We did find 4 Indian grocery stores within a 5 mile radius of our house. I bought the staples, made North Indian cuisine but my soul wanted comfort. It wanted authentic Bengali food. It wanted alu posto (potato curry with poppy seeds), shorshe r jhaal (gravy made with mustard seeds). In India, I never cooked those dishes, they were cooked for me. I had no idea how to crush poppy seeds without sheel nora, or make a smooth but not bitter paste of mustard seeds for the mustard based gravy. How do I describe sheel nora? Bengali version of heavy duty mortal and pestle? Here is image taken from Google:
Our moving in to this house is a story in itself which deserves another blog post. Suffice it to say, I was a few months pregnant when we started living in our current house. And my desire for alu posto and shorsher jhaal took the form of a craving of epic proportions. I still did not know how to crush poppy seeds. In those days I was not aware of the amazing kitchen gadgets that are out in the market. I did not have much experience in the kitchen to begin with. But I WANTED to know. I NEEDED to know. So this is where my ‘attack’ story starts.
The first attack happened in a local Sears. Sean, little Sahana and I were at Sears buying an appliance when I heard Bengali being spoken near me. I whipped my head around to see who was talking in my mother tongue. A few feet away from us was this couple who were deep in conversation about their purchase. They were speaking to each other in Bengali. Without a second thought, I left my husband and little daughter, walked right up to the couple and asked, quite unnecessarily, “Apnara Bangali?” (You all are Bengali?) Well, they were speaking in Bangla to each other, of course they were Bengali.
They barely had time to smile weakly and ask me if I was one too, when I launched into how I am new to the area, I need to crush poppy seeds and mustard seeds. Did they know a good way to do it?
I chuckle now, wondering what they thought of me then. You need to understand, though, I was pregnant, I had the cravings and I think I was longing to reach out to something familiar, something comforting in my new land and in my new state.
I believe they told me how to make a paste and also the tip about pulsing the mustard with some salt so the paste does not become bitter. It was many years ago so I don’t recall why, however, I do remember asking several unsuspecting Bengali immigrants what their trick was to make a smooth paste of ‘posto’ and ‘shorshe’. There were several other ‘attacks’ before I found myself on a strong footing when it came to ‘posto bata’ (ground poppy seeds).
I eventually bought a coffee grinder to grind my precious seeds and also a small magic bullet which I do not let anybody touch. While I mastered making smooth paste of posto, my fresh mustard paste always turns out bitter. I have tried using salt, I have tried using a green chilli. I am a failure in that department. So I use mustard powder instead. It is a poor substitute but it works in this foreign land. I have my fill of pure mustard sauce, lovingly pasted (not in a sheel nora anymore, too much work) in a mixer, when I go back to Kolkata.

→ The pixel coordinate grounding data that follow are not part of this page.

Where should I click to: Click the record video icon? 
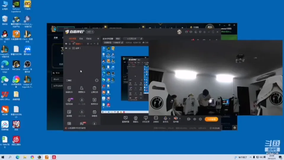coord(189,119)
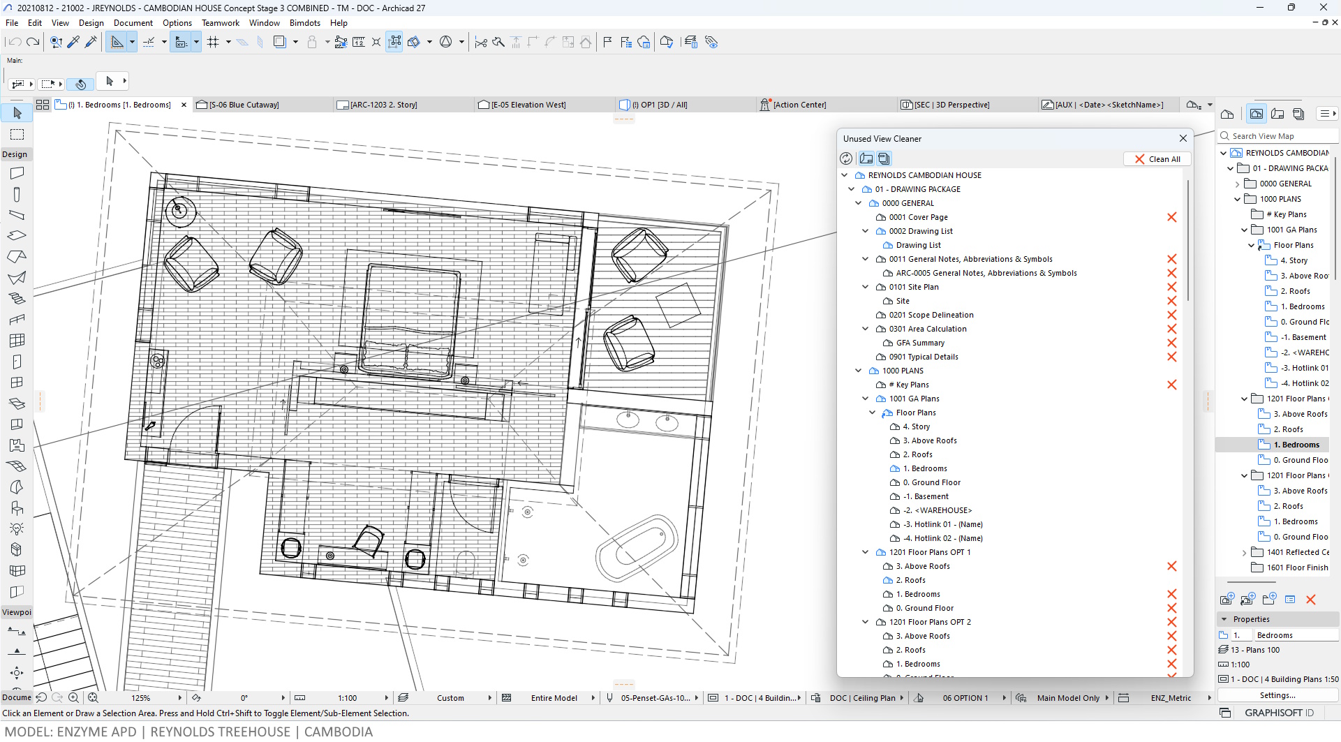Collapse the 1000 PLANS folder in cleaner
This screenshot has height=742, width=1341.
click(859, 371)
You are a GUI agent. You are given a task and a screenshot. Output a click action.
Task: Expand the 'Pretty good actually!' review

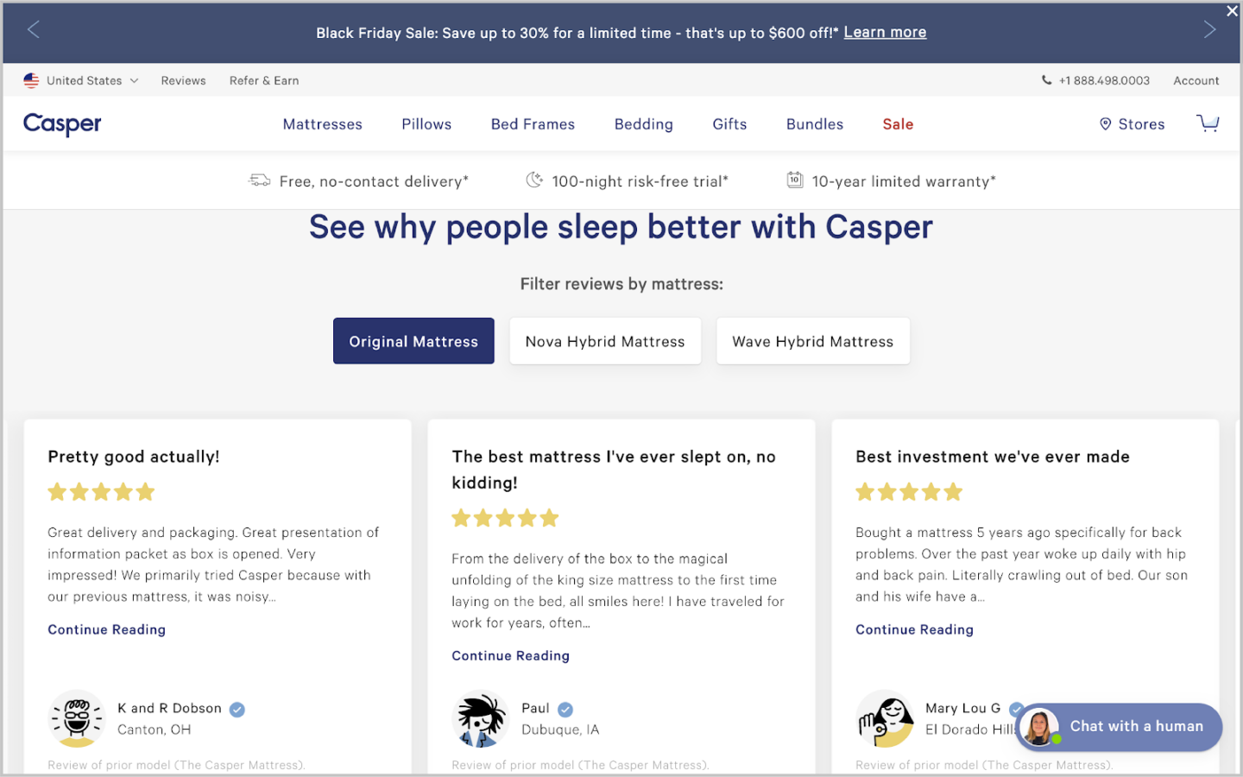point(106,629)
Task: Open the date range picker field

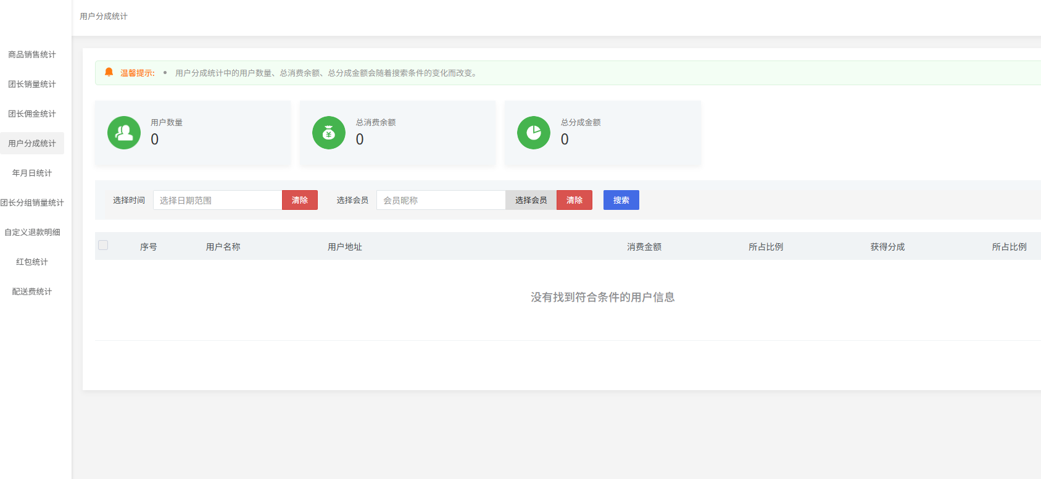Action: pos(217,200)
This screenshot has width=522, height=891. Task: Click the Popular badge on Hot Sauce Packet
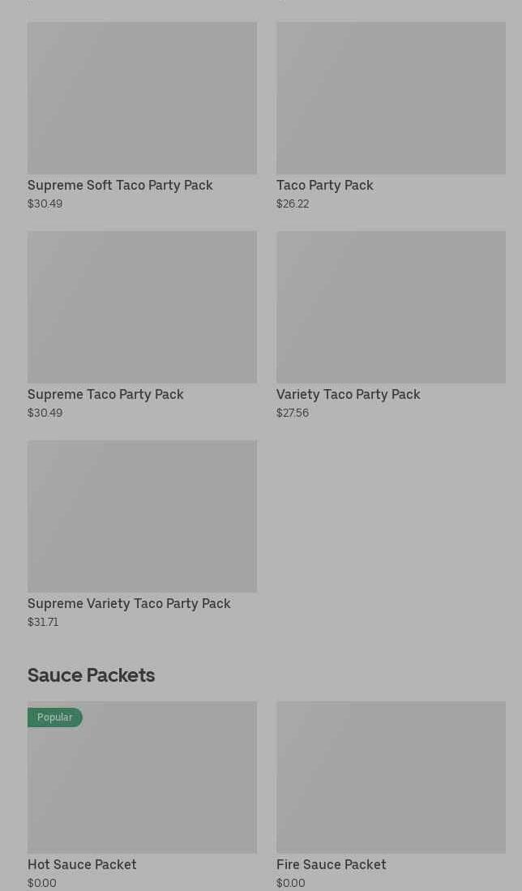pyautogui.click(x=55, y=718)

I smile now when I think about those new, ‘fresh off the boat” days. I did live in US for about a year, right after our marriage, before Sean got transferred to a position in India. When we moved back after 6 years of living in New Delhi, I did not have culture shocks. The novelty was more about how to adjust to life in the suburbs, navigate the education system here and how to nurture and parent my child in a society, of which I knew very little about. And also how to crush poppy seeds and mustard, how to bring back a whiff of home.